The Mistletoe Bride(38)
My version of the Ankou is based on research and translation undertaken by my husband, Greg Mosse, from the books inherited from my uncle in April 2013. I chose to set the story in the period between World War I and World War II, where the way of life still followed the steady tread of the century before and the century before that, and aimed to capture a timelessness in the retelling of the old folk tale.

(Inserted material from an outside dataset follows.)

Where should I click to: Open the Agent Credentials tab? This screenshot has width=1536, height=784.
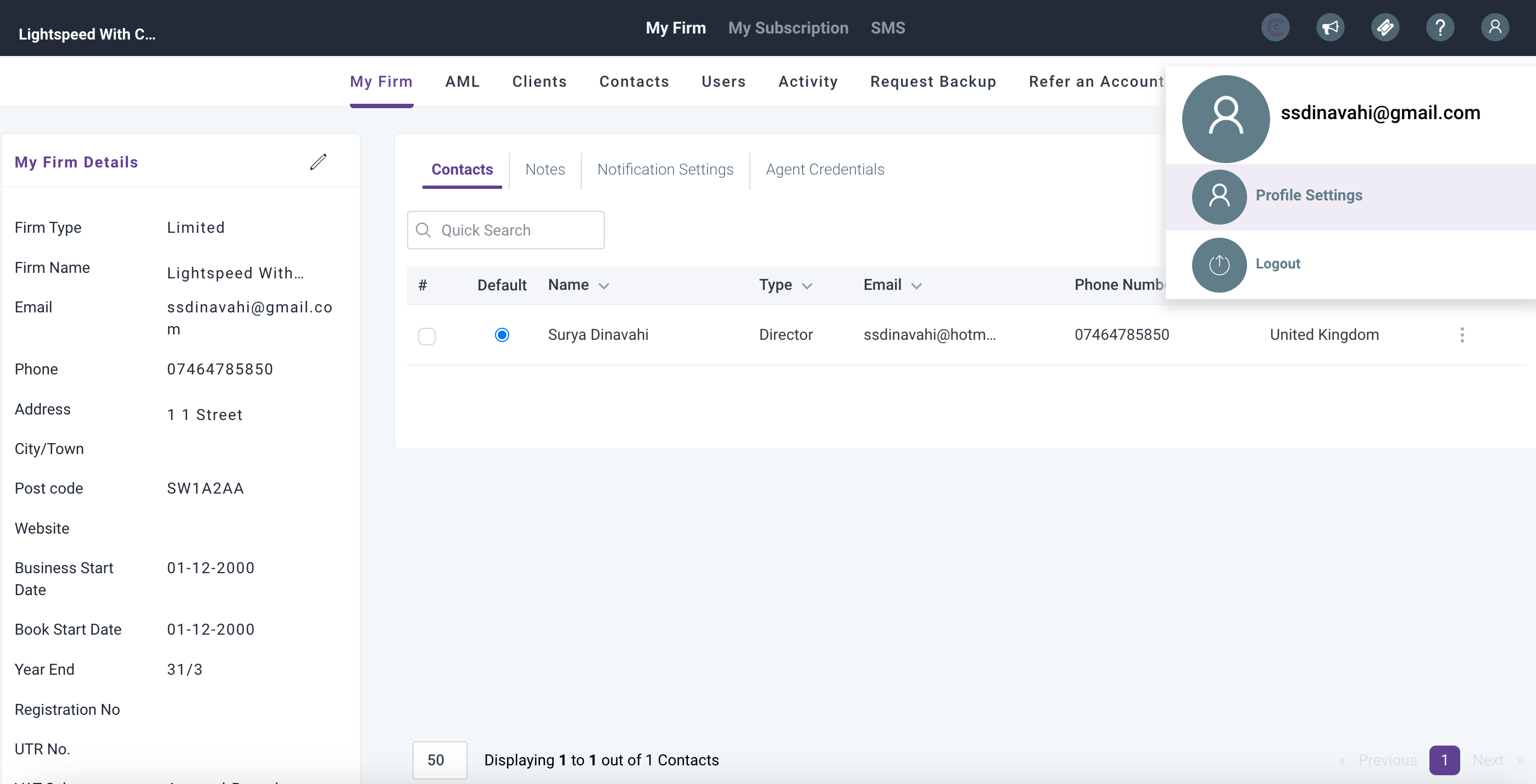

As in many ghostly stories, the narrator is an outsider who finds himself drawn into a strange, hidden community. Today, this part of Brittany is famous for its surfing and seafood. But the ancient legend – the one that has endured ‘ever since the world began’ – insists that the Baie de Trépassés, the Bay of the Departed, has always been a portal into death.
LA FILLE DE MÉLISANDE
Allemonde, a legendary land
The Past
Author’s Note
This story was written in May 2008 for a 75th-anniversary celebration for Glyndebourne Opera House in Sussex, Midsummer Nights. Each author in the collection was invited to choose one – significant – opera as their inspiration and I chose Pelléas et Mélisande by Claude Debussy. Debussy is an off-stage character in the second of my Languedoc Trilogy, Sepulchre, which is partly set during the 1890s, so I had been listening to a great deal of French impressionist music and reading symbolist poetry, plays and novels to all the better immerse myself in the world of fin-de-siècle Paris.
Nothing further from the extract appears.